Exercise inputs:
☆ ☆ ☆ ☆ ☆ ☆ ☆

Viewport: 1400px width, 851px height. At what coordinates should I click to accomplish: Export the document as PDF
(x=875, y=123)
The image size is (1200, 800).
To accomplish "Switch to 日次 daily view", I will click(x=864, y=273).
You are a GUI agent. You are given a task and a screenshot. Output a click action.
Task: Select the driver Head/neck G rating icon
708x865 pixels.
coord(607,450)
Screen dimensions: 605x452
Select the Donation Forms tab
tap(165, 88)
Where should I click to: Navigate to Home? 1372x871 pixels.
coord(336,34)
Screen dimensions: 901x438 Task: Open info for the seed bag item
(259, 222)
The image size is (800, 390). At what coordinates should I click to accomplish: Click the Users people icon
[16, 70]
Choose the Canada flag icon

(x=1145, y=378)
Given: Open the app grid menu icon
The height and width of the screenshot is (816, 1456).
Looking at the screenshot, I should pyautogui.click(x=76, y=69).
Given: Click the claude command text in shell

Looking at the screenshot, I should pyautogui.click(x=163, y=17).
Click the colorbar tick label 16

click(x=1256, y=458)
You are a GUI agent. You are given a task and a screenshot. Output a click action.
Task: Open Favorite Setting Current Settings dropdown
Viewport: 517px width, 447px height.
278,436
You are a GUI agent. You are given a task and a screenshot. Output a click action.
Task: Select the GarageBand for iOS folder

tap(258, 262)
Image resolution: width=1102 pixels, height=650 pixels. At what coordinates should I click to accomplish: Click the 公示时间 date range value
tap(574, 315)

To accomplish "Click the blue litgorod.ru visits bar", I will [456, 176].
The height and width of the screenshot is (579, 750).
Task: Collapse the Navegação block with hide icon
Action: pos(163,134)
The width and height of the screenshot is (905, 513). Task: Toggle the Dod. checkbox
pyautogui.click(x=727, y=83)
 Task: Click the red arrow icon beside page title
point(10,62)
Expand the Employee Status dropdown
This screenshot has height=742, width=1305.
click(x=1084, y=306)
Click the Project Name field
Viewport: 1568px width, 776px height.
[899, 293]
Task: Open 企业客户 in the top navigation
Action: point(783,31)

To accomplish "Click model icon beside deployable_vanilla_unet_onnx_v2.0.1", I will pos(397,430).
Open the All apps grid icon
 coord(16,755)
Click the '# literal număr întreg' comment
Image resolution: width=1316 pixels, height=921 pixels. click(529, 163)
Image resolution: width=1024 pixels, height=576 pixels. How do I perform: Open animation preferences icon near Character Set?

☆ ☆ ☆ ☆ ☆ ☆ ☆

Prompt: Without skipping a line, print the listing once more exactly.

Answer box:
Viewport: 1400px width, 851px height. At what coordinates should I click to accomplish: Export the document as PDF
(x=875, y=123)
The image size is (1200, 800).
To accomplish "Switch to 日次 daily view", I will click(x=864, y=273).
You are a GUI agent. You are given a task and a screenshot. Output a click action.
Task: Select the driver Head/neck G rating icon
708x865 pixels.
coord(607,450)
Screen dimensions: 605x452
Select the Donation Forms tab
tap(165, 88)
Where should I click to: Navigate to Home? 1372x871 pixels.
coord(336,34)
Screen dimensions: 901x438 Task: Open info for the seed bag item
(259, 222)
The image size is (800, 390). At what coordinates should I click to accomplish: Click the Users people icon
[16, 70]
Choose the Canada flag icon

(x=1145, y=378)
Given: Open the app grid menu icon
The height and width of the screenshot is (816, 1456).
Looking at the screenshot, I should pyautogui.click(x=76, y=69).
Given: Click the claude command text in shell

Looking at the screenshot, I should pyautogui.click(x=163, y=17).
Click the colorbar tick label 16

click(x=1256, y=458)
You are a GUI agent. You are given a task and a screenshot. Output a click action.
Task: Open Favorite Setting Current Settings dropdown
Viewport: 517px width, 447px height.
278,436
You are a GUI agent. You are given a task and a screenshot. Output a click action.
Task: Select the GarageBand for iOS folder

tap(258, 262)
Image resolution: width=1102 pixels, height=650 pixels. At what coordinates should I click to accomplish: Click the 公示时间 date range value
tap(574, 315)

To accomplish "Click the blue litgorod.ru visits bar", I will [456, 176].
The height and width of the screenshot is (579, 750).
Task: Collapse the Navegação block with hide icon
Action: pos(163,134)
The width and height of the screenshot is (905, 513). Task: Toggle the Dod. checkbox
pyautogui.click(x=727, y=83)
 Task: Click the red arrow icon beside page title
point(10,62)
Expand the Employee Status dropdown
This screenshot has height=742, width=1305.
click(x=1084, y=306)
Click the Project Name field
Viewport: 1568px width, 776px height.
[899, 293]
Task: Open 企业客户 in the top navigation
Action: point(783,31)

To accomplish "Click model icon beside deployable_vanilla_unet_onnx_v2.0.1", I will pos(397,430).
Open the All apps grid icon
 coord(16,755)
Click the '# literal număr întreg' comment
Image resolution: width=1316 pixels, height=921 pixels. click(529, 163)
Image resolution: width=1024 pixels, height=576 pixels. How do I perform: Open animation preferences icon near Character Set?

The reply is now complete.